Fork me on GitHub

When using the grouping functionality, does the batch-size limit how much is able to be grouped. That is to say, if there were 2000 of the same keys in a dataset and the batch-size was 1000 would I get two groups of the same key?


@dbernal no, as long as you use onyx/group-by, the keys will be grouped together on the same peer and the groups will be maintained over multiple batches.


onyx/batch-size is primarily a latency/throughput/optimisation knob


cost of doing something as a batch is lower than segment at a time


@lucasbradstreet ok cool, thank you. As a follow up question, what is the behavior with streaming jobs. Would you need a batch-timeout to funnel out the grouped segments?


You use a trigger to decide when to emit, and add a trigger/emit to have it flow out to downstream tasks. You probably want to use onyx/type reduce if you don’t want to emit the original segments with it


@lucasbradstreet ah gotcha ok. Thanks for the info!


Hi all! I having some trouble in my enviroment config. I have 125 v-peers in a 4 core 16gb ram machine, running embedded aeron. Some times the peer kill an datomic-input type job with this ex: "IllegalStateException : Insufficient usable storage for new log of length=25169920 in /dev/shm (tmpfs)" I have 8GB in my /dev/shm. So what i have to tunning to stop these exception?


@lellis That's an extremely high number of peers for a single machine. You're definitely going to want to add another box


If you actually need that many, I'd look at adding more than 1. Each peer is holding its own thread open, so that's going to hammer a machine of that size.


You can also reduce the shm size for the messenger buffers, but 125 peers on one box is begging to be reduced, as you’re going to have lots of threads competing with each other


Yeah i think about another box, but for these development environment i will like to run without another box ($$ reason) so what i have to do to reduce buffer size? @michaeldrogalis @lucasbradstreet


What's a good number for v-peers / box?

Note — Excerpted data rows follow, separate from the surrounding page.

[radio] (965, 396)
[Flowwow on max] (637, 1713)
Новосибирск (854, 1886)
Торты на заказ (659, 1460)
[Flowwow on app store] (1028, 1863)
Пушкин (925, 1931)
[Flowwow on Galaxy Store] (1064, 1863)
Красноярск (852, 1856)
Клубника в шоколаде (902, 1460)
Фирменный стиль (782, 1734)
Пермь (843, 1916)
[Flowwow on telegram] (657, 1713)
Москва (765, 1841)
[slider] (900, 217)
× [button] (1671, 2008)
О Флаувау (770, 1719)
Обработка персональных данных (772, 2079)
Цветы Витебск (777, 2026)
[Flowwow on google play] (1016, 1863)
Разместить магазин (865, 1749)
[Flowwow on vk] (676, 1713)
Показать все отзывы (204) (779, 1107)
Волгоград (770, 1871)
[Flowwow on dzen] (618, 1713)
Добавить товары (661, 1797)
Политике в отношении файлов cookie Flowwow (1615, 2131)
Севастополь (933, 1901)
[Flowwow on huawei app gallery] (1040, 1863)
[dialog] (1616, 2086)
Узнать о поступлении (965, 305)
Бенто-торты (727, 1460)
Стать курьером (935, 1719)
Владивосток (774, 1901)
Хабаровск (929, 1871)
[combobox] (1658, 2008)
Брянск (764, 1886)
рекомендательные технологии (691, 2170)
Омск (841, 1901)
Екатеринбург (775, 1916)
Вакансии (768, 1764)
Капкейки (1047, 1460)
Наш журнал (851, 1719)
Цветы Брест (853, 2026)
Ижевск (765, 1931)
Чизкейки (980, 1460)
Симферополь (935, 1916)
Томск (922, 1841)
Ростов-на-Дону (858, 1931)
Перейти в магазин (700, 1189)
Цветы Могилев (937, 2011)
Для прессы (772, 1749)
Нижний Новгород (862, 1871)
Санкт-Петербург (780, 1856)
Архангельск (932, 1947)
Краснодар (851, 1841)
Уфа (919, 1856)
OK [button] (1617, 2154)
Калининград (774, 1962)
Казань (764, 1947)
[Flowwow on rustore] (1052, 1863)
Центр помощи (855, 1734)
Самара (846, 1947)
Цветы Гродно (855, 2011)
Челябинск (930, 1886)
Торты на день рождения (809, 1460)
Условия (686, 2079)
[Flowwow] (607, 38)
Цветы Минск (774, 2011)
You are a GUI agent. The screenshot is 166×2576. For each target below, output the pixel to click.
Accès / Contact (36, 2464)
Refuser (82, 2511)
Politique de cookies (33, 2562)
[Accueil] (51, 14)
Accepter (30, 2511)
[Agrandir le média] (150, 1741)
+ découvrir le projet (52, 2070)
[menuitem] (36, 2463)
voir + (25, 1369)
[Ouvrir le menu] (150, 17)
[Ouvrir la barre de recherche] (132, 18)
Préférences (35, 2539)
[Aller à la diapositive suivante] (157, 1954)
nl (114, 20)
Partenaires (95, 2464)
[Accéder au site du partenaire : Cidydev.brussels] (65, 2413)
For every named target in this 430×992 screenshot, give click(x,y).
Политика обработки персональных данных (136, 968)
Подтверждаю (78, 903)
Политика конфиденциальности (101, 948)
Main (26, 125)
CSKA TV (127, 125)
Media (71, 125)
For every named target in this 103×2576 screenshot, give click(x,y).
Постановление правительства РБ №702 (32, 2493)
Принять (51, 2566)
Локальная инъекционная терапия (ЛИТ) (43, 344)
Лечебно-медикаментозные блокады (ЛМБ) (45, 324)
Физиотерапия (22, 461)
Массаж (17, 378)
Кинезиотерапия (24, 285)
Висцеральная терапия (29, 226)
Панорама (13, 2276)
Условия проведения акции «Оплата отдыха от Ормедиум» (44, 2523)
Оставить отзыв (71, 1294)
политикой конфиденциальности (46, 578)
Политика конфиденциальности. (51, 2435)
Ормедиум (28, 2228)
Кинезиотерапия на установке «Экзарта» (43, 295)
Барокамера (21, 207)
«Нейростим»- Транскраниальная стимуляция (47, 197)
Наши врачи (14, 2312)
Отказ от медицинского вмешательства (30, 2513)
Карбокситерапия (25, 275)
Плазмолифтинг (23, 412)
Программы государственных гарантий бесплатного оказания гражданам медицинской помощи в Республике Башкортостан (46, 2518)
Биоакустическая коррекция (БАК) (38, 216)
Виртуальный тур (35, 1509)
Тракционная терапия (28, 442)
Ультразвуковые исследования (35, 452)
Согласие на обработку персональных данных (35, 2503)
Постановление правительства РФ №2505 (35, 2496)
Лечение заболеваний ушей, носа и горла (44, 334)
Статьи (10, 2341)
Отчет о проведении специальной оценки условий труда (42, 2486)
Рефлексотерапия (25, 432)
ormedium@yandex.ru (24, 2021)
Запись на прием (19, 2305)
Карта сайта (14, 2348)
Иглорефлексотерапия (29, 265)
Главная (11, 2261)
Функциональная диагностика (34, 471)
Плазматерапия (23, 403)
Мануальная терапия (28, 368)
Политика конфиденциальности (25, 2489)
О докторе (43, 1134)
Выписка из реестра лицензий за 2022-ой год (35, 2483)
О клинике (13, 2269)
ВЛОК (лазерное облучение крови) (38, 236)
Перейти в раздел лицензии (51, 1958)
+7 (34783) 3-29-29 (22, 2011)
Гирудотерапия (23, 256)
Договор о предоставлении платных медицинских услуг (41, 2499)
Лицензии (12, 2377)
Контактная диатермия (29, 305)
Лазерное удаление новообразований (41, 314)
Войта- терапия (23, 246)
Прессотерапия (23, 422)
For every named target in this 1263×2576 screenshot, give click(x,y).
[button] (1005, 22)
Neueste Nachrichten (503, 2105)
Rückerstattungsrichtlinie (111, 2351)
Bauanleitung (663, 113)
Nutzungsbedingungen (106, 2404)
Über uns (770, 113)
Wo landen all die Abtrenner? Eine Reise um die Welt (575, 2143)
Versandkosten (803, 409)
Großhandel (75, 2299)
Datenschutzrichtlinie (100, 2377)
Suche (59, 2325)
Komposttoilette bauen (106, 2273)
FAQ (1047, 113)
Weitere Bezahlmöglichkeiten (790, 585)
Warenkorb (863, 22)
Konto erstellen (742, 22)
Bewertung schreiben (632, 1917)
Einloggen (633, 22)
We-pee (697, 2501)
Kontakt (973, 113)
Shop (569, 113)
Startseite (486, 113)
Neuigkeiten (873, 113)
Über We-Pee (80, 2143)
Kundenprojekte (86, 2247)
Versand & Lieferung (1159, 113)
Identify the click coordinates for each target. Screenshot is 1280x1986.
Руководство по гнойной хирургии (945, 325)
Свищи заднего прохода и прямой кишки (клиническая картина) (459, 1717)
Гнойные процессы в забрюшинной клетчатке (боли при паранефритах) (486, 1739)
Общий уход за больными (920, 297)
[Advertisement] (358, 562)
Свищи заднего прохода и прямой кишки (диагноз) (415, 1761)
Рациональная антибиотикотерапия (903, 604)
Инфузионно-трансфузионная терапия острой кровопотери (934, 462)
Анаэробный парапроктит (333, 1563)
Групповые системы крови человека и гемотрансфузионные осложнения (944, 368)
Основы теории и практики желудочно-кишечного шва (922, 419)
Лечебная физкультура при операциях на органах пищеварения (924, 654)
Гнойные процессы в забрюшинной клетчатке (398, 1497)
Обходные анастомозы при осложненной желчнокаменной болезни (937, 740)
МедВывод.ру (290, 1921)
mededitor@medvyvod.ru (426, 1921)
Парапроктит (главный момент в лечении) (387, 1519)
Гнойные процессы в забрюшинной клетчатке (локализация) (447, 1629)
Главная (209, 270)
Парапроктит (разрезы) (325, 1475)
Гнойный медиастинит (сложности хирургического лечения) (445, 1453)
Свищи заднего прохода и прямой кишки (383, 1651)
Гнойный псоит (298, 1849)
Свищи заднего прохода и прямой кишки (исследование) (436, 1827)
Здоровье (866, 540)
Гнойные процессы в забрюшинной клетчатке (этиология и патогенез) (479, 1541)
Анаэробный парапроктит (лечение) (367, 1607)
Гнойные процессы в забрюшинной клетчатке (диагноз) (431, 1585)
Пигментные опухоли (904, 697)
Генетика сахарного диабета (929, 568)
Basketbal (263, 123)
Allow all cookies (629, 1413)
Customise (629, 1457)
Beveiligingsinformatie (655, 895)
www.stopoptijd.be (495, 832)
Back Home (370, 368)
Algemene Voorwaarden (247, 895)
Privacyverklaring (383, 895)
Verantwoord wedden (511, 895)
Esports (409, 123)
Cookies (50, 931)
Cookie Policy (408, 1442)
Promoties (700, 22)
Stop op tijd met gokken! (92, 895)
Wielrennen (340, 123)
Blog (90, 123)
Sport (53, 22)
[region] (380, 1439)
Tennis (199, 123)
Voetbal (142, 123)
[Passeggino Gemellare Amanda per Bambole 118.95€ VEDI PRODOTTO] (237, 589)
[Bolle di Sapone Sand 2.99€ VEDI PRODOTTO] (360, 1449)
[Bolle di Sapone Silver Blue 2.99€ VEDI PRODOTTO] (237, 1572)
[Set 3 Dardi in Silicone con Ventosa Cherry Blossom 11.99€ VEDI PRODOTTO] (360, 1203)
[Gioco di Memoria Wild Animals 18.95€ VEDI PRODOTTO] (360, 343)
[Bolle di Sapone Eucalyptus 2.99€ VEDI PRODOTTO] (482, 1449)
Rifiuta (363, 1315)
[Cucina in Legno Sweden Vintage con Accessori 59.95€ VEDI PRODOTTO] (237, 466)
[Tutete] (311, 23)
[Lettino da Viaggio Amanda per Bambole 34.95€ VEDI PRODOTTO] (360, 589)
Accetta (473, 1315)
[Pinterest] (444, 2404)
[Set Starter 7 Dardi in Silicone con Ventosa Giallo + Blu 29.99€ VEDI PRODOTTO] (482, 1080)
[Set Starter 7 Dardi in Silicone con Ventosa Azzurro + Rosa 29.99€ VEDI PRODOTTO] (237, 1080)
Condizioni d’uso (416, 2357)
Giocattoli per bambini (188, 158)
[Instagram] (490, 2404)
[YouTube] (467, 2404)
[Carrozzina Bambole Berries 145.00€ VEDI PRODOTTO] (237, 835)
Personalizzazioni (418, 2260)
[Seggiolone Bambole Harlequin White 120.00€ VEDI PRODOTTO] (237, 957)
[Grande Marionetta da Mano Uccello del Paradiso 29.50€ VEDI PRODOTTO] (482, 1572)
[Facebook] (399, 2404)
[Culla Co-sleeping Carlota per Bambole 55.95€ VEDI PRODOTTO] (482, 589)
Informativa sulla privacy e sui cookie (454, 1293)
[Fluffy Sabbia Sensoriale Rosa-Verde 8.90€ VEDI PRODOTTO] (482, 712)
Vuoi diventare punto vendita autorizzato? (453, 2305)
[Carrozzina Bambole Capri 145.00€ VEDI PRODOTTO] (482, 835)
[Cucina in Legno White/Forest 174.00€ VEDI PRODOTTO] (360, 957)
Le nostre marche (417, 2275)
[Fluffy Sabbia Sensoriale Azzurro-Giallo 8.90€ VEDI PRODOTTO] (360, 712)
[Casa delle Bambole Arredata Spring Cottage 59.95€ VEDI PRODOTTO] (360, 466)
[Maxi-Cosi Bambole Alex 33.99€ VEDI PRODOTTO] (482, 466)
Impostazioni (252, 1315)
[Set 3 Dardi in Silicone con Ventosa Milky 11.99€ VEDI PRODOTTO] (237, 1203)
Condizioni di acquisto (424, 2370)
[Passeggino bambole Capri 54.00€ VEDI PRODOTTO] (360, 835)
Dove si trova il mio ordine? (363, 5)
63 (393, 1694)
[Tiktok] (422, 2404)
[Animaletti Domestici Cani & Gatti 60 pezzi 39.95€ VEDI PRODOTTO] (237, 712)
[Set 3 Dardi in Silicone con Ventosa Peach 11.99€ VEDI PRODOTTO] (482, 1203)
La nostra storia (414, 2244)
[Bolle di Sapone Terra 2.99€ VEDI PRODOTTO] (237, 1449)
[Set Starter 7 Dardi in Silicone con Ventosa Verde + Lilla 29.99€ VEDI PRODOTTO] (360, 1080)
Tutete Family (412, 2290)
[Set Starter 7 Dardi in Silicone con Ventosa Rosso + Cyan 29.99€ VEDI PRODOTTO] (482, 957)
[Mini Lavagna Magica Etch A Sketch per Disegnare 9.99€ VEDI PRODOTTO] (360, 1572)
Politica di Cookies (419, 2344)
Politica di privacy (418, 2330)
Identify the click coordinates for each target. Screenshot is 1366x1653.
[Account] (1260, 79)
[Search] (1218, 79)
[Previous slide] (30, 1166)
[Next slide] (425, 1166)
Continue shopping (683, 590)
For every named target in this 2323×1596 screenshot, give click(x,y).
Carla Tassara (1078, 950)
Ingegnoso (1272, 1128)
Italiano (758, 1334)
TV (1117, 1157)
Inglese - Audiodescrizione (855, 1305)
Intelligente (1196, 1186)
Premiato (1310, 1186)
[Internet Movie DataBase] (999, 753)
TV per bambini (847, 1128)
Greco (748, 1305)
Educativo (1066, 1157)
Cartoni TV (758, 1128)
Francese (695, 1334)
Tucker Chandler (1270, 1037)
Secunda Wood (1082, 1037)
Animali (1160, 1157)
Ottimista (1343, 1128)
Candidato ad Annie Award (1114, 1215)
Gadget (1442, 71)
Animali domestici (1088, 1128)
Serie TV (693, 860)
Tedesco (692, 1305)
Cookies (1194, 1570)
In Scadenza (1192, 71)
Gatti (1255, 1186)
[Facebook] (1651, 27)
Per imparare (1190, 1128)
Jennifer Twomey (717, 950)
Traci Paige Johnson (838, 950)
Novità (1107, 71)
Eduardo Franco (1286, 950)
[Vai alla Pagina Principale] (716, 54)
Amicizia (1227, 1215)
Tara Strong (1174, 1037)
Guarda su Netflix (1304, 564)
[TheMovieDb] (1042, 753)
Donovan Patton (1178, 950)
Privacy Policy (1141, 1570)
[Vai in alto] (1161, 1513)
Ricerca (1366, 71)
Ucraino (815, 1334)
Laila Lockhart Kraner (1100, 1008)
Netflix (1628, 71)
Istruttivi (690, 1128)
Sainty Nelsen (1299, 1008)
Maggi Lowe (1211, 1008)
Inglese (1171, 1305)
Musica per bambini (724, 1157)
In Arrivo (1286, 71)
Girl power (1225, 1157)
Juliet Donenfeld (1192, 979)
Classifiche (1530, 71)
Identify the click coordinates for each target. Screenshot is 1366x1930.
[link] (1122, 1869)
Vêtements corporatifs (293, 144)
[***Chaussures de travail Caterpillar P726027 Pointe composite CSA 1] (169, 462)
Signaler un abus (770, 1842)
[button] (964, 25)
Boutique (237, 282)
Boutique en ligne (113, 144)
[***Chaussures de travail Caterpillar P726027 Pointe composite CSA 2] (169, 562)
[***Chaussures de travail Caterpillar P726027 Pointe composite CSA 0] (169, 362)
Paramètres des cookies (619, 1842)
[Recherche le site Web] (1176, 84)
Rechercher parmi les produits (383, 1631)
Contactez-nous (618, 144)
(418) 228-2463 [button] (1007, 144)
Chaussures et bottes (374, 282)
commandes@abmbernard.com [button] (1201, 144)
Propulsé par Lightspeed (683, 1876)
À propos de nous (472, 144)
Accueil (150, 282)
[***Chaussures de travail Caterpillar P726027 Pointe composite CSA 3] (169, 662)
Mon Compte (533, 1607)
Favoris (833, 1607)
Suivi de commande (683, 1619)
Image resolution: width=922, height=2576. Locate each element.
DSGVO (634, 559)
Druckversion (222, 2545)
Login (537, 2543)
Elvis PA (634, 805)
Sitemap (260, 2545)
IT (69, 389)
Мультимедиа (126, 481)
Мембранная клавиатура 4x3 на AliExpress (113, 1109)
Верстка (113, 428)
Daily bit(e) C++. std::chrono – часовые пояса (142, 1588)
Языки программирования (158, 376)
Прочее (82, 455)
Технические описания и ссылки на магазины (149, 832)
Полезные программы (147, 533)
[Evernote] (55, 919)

In a machine like that.


but I would also try to reduce the number of peers


if you have tasks with max / n-peers > 1, you may be able to reduce the peer count


all my tasks have n-peers = 1


Ah, how come you need so many tasks? Lots of small tasks that do one small transformation?


Seems like a big smell and you could possibly comp them together


I have 1 big job (datomic-input) and 8 others timers jobs


the big one its like an observale. They act if a pattern trigger, and they have a lot of patterns.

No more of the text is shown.